→ Task statement: Produce an exact copy of the first line of the data below and each line after it, please, up to and including the one with "Select the red DLH2550 aircraft icon".

→ Stored data:
○ ○ ○ ○ ○ ○ ○
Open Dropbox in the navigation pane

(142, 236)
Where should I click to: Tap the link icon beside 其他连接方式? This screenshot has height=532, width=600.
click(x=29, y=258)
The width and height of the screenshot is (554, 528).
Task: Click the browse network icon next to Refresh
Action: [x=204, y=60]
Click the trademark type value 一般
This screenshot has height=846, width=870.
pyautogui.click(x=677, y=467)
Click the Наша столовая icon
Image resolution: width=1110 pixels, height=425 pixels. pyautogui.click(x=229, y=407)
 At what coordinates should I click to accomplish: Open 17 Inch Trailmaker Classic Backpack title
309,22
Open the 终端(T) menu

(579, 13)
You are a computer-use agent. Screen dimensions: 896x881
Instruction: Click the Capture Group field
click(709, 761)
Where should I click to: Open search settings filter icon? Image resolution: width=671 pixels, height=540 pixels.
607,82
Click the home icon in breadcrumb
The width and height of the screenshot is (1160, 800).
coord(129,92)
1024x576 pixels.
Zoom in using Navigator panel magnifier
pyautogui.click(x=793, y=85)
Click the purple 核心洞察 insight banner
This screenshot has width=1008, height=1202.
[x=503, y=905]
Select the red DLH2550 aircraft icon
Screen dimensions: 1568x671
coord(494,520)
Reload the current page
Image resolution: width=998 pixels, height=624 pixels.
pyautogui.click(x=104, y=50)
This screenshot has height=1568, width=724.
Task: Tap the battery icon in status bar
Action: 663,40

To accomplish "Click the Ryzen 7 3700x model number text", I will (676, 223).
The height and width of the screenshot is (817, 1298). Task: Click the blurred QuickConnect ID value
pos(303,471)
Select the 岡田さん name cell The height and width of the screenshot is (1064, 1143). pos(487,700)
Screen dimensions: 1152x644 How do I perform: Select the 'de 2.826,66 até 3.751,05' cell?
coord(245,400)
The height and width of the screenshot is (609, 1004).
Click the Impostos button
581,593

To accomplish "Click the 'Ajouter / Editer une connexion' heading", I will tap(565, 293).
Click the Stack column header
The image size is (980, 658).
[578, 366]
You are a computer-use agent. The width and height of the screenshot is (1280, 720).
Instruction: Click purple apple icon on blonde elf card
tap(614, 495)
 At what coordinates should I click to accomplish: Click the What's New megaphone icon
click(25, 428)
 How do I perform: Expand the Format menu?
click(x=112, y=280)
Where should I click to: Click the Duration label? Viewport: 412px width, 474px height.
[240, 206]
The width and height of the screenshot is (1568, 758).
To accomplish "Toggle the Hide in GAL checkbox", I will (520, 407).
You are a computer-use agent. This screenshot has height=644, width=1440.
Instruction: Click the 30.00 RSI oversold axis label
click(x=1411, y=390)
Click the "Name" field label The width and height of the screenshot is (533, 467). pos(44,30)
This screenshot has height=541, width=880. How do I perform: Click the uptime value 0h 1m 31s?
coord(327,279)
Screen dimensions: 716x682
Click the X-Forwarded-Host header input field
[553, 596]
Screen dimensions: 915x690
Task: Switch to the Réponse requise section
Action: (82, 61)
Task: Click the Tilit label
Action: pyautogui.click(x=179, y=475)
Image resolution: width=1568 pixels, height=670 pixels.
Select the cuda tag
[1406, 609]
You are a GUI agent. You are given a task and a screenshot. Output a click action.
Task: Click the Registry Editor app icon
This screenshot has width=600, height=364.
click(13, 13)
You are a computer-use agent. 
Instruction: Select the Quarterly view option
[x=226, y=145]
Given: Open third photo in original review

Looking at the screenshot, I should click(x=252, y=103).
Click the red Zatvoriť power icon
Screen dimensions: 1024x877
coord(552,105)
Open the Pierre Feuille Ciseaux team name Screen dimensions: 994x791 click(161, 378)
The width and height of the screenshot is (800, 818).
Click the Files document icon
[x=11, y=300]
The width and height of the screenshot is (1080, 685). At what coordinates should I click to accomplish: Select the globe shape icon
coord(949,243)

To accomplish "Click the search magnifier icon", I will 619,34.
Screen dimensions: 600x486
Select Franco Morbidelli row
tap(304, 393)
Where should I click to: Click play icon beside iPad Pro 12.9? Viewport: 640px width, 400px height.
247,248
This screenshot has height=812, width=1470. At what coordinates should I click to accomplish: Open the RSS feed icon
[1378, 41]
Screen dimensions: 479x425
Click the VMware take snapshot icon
○ ○ ○ ○ ○ ○ ○
→ Solution:
Open Dropbox in the navigation pane

(142, 236)
Where should I click to: Tap the link icon beside 其他连接方式? This screenshot has height=532, width=600.
click(x=29, y=258)
The width and height of the screenshot is (554, 528).
Task: Click the browse network icon next to Refresh
Action: [x=204, y=60]
Click the trademark type value 一般
This screenshot has height=846, width=870.
pyautogui.click(x=677, y=467)
Click the Наша столовая icon
Image resolution: width=1110 pixels, height=425 pixels. pyautogui.click(x=229, y=407)
 At what coordinates should I click to accomplish: Open 17 Inch Trailmaker Classic Backpack title
309,22
Open the 终端(T) menu

(579, 13)
You are a computer-use agent. Screen dimensions: 896x881
Instruction: Click the Capture Group field
click(709, 761)
Where should I click to: Open search settings filter icon? Image resolution: width=671 pixels, height=540 pixels.
607,82
Click the home icon in breadcrumb
The width and height of the screenshot is (1160, 800).
coord(129,92)
1024x576 pixels.
Zoom in using Navigator panel magnifier
pyautogui.click(x=793, y=85)
Click the purple 核心洞察 insight banner
This screenshot has width=1008, height=1202.
[x=503, y=905]
Select the red DLH2550 aircraft icon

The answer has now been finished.